WHAT IS REQUIRED
Switch "blue" to "purple" in the data below, starting at the line that contains "roman numeral (I)" and ending after the line that contains "[x=768, y=429]". Return only those lines, with nothing else altered.

SOURCE RECORDS
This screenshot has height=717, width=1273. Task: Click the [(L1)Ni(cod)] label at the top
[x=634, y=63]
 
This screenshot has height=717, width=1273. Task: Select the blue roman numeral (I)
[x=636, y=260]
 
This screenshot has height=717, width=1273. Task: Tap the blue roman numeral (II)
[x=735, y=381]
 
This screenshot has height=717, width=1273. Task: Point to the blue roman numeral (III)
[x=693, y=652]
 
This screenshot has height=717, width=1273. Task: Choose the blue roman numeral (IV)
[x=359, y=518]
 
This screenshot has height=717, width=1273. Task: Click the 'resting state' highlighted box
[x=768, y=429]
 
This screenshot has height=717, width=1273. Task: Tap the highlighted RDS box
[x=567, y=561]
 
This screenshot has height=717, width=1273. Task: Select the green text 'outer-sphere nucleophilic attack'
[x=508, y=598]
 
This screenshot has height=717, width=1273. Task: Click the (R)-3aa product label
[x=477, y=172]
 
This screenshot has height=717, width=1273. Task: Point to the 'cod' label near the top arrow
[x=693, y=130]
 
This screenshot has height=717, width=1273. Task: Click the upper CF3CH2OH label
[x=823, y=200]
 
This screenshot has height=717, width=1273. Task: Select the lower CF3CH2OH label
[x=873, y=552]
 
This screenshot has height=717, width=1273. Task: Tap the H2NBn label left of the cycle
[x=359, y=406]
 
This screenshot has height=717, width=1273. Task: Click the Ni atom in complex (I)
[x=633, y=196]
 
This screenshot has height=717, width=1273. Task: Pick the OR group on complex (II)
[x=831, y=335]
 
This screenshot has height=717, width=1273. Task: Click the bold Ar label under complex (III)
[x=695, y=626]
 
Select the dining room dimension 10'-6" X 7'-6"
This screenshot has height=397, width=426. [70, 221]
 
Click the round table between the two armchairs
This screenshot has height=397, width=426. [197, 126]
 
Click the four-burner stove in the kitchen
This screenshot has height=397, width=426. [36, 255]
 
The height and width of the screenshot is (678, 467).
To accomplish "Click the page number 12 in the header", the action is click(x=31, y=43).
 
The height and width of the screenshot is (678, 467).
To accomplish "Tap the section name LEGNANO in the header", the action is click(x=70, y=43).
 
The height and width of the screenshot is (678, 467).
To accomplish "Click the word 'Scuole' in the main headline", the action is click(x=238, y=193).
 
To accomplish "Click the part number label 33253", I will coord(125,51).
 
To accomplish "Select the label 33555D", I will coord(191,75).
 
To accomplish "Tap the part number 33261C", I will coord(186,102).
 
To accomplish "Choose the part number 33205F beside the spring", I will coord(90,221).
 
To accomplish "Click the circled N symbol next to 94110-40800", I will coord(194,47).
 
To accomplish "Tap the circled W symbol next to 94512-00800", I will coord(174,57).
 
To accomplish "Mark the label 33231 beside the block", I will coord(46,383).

ANSWER FOR THIS EXERCISE
This screenshot has height=717, width=1273. Task: Select the purple roman numeral (I)
[x=636, y=260]
 
This screenshot has height=717, width=1273. Task: Tap the purple roman numeral (II)
[x=735, y=381]
 
This screenshot has height=717, width=1273. Task: Point to the purple roman numeral (III)
[x=693, y=652]
 
This screenshot has height=717, width=1273. Task: Choose the purple roman numeral (IV)
[x=359, y=518]
 
This screenshot has height=717, width=1273. Task: Click the 'resting state' highlighted box
[x=768, y=429]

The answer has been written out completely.